It will work better on more mobile devices

Oct 9, 2017 13:47 GMT  ·  By

Chromium evangelist François Beaufort shares today on his Google+ page news about Google's Chrome team working on redesigning the internal chrome://flags page with a bunch of cool new features and improvements.

The chrome://flags page is used to enable experimental features in the Google Chrome web browser, as well as in Chrome OS, the Linux-based operating system that powers Chromebooks. In the latest Chrome Canary build, the chrome://flags page was revamped with a neat list of interesting changes.

For example, there's now a tabbed interface to separate the "Available" and "Unavailable" flags, Chrome's version number is now displayed on the page, the warning blurb was simplified, both the typography and color scheme were modernized, and support for larger touch targets was implemented.

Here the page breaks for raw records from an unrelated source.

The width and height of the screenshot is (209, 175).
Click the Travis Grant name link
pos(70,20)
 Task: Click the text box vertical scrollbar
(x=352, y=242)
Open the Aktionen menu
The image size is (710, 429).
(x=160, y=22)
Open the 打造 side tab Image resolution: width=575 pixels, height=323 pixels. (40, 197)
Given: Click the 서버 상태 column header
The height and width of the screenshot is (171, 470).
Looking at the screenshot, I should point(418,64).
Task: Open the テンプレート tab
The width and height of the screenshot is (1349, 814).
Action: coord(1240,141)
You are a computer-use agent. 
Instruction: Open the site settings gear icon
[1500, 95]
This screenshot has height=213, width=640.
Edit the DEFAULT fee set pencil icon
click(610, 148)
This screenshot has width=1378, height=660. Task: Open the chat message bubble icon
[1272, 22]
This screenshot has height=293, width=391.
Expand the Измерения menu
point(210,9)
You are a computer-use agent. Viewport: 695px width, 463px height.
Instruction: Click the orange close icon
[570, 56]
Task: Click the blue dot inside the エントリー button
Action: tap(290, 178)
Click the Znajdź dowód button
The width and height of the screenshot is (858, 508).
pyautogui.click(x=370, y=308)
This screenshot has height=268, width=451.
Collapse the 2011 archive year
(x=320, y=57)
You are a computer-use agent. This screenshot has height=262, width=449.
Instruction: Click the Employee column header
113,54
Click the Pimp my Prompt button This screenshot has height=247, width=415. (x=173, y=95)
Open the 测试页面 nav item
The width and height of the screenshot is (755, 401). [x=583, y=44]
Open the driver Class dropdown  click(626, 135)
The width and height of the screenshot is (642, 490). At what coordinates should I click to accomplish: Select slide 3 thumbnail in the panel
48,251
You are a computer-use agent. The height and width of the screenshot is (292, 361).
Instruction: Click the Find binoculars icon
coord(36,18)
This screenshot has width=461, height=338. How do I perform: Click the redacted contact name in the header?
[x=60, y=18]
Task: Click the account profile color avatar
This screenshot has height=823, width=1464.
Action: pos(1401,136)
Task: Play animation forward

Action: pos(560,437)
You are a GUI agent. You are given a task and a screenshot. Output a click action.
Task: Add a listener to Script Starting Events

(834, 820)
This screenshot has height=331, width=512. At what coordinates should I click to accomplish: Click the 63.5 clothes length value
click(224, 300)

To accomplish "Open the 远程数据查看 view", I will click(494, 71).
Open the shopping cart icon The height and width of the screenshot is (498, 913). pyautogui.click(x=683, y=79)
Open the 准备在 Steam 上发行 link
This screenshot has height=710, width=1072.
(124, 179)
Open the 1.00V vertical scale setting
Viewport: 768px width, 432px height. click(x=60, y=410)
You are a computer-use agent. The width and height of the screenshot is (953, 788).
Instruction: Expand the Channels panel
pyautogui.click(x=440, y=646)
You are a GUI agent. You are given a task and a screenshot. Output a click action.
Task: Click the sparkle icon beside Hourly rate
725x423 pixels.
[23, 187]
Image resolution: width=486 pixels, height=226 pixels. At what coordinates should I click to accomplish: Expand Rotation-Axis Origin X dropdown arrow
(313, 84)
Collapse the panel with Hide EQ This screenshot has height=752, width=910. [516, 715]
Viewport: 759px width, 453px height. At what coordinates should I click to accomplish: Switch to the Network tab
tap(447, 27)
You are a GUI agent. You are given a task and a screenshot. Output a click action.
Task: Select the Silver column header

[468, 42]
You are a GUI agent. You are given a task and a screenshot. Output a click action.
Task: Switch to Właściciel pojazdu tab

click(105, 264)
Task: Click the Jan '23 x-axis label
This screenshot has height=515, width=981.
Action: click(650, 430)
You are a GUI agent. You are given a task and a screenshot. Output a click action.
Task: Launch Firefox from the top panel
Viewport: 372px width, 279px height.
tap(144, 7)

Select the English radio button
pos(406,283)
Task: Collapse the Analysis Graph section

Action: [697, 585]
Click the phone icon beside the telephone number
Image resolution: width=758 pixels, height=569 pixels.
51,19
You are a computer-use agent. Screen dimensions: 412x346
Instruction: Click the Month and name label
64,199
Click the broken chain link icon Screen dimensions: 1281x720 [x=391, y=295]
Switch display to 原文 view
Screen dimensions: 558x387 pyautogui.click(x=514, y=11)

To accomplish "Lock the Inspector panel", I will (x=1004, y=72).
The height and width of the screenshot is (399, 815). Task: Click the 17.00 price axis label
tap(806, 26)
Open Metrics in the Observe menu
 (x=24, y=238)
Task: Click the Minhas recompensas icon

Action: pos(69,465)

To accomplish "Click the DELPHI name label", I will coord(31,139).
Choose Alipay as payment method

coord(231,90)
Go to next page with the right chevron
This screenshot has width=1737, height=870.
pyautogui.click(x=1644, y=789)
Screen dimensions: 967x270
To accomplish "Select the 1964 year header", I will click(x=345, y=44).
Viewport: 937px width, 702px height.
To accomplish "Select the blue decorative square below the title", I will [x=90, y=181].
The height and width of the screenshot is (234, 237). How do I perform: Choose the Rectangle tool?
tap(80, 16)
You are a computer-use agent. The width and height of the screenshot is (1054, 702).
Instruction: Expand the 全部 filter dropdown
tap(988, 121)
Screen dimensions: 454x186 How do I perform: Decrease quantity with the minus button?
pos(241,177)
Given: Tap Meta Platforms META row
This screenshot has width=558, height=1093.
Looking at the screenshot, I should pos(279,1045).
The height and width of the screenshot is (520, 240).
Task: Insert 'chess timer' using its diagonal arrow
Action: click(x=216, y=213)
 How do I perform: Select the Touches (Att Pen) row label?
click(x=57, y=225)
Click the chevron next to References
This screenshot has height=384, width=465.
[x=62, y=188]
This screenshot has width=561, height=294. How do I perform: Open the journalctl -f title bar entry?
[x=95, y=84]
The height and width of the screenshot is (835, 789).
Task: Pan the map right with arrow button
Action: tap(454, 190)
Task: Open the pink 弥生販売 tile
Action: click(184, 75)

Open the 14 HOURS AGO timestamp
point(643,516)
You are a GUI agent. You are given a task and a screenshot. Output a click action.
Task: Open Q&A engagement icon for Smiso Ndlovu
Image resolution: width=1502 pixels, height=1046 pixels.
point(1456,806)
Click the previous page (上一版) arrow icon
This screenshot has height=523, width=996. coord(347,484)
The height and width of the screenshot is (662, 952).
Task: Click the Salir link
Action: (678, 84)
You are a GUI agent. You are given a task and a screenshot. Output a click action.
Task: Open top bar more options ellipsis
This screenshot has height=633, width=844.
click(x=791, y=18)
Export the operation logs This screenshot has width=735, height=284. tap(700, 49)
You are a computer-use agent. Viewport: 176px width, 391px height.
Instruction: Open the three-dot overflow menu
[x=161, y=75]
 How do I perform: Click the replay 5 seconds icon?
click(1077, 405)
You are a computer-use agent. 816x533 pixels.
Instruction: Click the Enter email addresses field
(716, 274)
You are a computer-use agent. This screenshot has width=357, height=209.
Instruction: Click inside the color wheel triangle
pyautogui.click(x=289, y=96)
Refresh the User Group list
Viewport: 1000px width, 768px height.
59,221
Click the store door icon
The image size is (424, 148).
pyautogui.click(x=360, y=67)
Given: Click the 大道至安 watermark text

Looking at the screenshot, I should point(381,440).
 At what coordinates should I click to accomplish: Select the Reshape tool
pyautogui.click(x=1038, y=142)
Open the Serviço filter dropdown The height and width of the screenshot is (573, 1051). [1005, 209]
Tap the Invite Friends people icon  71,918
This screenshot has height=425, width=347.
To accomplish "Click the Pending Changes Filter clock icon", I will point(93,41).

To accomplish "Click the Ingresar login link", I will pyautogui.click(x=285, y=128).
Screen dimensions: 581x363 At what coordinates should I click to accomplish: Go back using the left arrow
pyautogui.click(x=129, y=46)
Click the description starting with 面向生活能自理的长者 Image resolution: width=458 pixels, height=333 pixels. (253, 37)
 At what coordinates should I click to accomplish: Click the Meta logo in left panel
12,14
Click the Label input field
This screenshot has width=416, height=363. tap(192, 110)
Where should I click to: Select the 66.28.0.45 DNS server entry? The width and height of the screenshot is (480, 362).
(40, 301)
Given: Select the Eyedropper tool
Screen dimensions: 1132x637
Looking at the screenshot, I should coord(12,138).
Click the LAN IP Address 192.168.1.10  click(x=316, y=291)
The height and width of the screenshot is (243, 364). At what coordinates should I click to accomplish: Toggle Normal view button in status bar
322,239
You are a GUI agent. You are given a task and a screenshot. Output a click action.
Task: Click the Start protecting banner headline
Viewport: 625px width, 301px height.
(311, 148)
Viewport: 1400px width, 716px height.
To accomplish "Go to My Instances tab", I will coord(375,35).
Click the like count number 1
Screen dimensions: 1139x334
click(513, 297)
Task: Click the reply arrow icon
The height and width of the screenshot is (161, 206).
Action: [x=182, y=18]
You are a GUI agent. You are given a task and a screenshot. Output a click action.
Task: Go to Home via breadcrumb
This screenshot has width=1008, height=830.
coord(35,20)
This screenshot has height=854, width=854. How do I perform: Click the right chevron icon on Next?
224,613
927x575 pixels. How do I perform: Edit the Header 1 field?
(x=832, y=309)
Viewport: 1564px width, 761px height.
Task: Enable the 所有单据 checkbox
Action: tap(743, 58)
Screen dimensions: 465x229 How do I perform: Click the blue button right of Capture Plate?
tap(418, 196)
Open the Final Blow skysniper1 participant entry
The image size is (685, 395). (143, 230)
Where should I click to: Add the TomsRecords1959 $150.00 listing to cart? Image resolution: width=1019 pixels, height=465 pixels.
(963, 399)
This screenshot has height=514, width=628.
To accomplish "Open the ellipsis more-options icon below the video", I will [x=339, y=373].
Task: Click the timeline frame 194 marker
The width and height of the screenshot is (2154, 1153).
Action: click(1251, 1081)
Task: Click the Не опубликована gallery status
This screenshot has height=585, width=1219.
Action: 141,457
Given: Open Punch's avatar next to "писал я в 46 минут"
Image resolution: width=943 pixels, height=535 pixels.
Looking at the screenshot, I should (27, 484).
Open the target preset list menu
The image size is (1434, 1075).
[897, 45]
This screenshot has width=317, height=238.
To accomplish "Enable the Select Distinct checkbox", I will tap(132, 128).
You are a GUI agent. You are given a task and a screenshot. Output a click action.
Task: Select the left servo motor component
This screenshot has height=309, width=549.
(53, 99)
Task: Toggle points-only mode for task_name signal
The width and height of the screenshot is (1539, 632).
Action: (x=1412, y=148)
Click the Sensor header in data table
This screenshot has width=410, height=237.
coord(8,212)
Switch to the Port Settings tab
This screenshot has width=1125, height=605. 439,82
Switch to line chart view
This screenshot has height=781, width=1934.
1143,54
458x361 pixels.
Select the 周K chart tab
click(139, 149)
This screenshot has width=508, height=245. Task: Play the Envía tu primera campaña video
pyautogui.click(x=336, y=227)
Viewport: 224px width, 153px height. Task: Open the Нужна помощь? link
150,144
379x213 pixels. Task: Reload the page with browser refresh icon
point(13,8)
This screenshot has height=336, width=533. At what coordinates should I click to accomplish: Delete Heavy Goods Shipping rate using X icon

Better support for mobile devices

The new design of the chrome://flags page is also aimed at mobile devices, as Google's Chrome engineers are working to improve its responsiveness on this type of devices, be it mobile phones, tablets, or convertibles (e.g. 2 in 1 laptops). This is probably done because Google recently launched the Pixelbook.

Lastly, filtering was improved to offer users a better search experience on mobile devices, thanks to the implementation of a page flag search functionality. But more, smaller changes could be done in the coming weeks to the chrome://flags page to modernize it, until it hits the stable channels for Chrome OS users.

If you can't wait until then, you can give it a try right now by switching to the Chrome Canary experimental channel on your Chromebook, but please be aware that it's "experimental" for a reason, and your Chrome OS experience won't be as stable and reliable as it should be if you were running the stable build. The Canary channel has a lot more other goodies that you could try out on your Chromebook.